Emerging growth company ☐
If an emerging growth company, indicate by check mark if the registrant has elected not to use the extended transition period for complying with any new or revised financial accounting standards provided pursuant to Section 13(a) of the Exchange Act. ☐
Item 8.01. | Other Events. |
On August 9, 2021, Huntington Bancshares Incorporated (the “Company”) issued a press release to announce that it has priced its previously announced private offering of $500 million principal amount of 2.487% Fixed-to-Fixed Rate Subordinated Notes due 2036 (the “Original Notes”). The Company expects to use the net proceeds from the offering for general corporate purposes, which may include, among other things, supporting asset growth of the Company’s subsidiaries. A copy of the press release is attached as Exhibit 99.1 to this report and is incorporated herein by reference.

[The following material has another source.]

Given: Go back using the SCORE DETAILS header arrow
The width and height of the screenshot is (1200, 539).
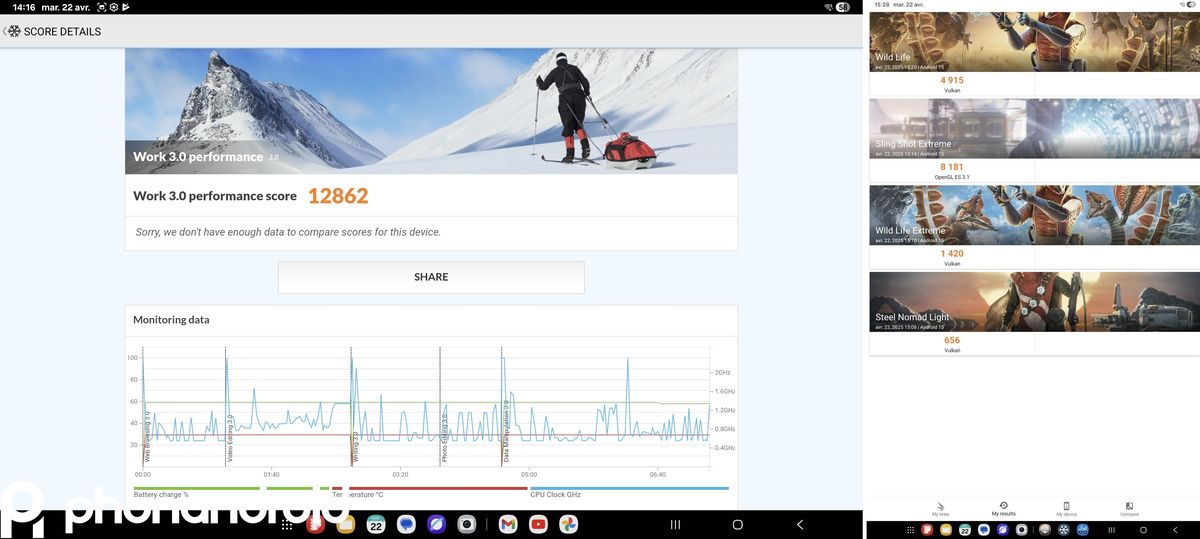Looking at the screenshot, I should [x=5, y=31].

The Original Notes will be offered and sold to persons reasonably believed to be qualified institutional buyers in the U.S. pursuant to Rule 144A under the Securities Act of 1933 (the “Securities Act”) and to certain persons outside the U.S. pursuant to Regulation S under the Securities Act. The Notes will not be registered under the Securities Act, or the securities laws of any state, and may not be offered or sold in the U.S. without registration or an applicable exemption from the registration requirements. The offering is currently expected to close on August 16, 2021.
On August 9, 2021, the Company issued a press release to announce that it commenced a series of private exchange offers to exchange any and all of the Company’s 4.350% Subordinated Notes due 2023 and The Huntington National Bank’s 6.250% Subordinated Notes due 2022, 4.600% Subordinated Notes due 2025, and 4.270% Subordinated Notes due 2026 that are obligations of The Huntington National Bank (collectively, the “Old Notes”) for the Company’s newly issued 2.487% Fixed-to-Fixed Rate Subordinated Notes due 2036 (the “New Notes”). The New Notes will be a further issuance of, and will be in addition to, the Original Notes that Huntington expects to issue for cash on August 16, 2021, in the aggregate principal amount of $500 million. A copy of the press release is attached hereto as Exhibit 99.2 and is incorporated herein by reference.
This Current Report on Form 8-K is not intended to and does not constitute an offer to sell or the solicitation of an offer to subscribe for or buy or an invitation to purchase or subscribe for any securities in any jurisdiction, nor shall there be any sale, issuance or transfer of securities in any jurisdiction in contravention of applicable law.
Item 9.01. | Financial Statements and Exhibits. |
(d) Exhibits.
Exhibit | Description | |
99.1 | Press release, dated August 9, 2021 | |
99.2 | Press release, dated August 9, 2021 | |
104 | Cover Page Interactive Data File - the cover page XBRL tags are embedded within the Inline XBRL document |
SIGNATURES
Pursuant to the requirements of the Securities Exchange Act of 1934, the registrant has duly caused this report to be signed on its behalf by the undersigned hereunto duly authorized.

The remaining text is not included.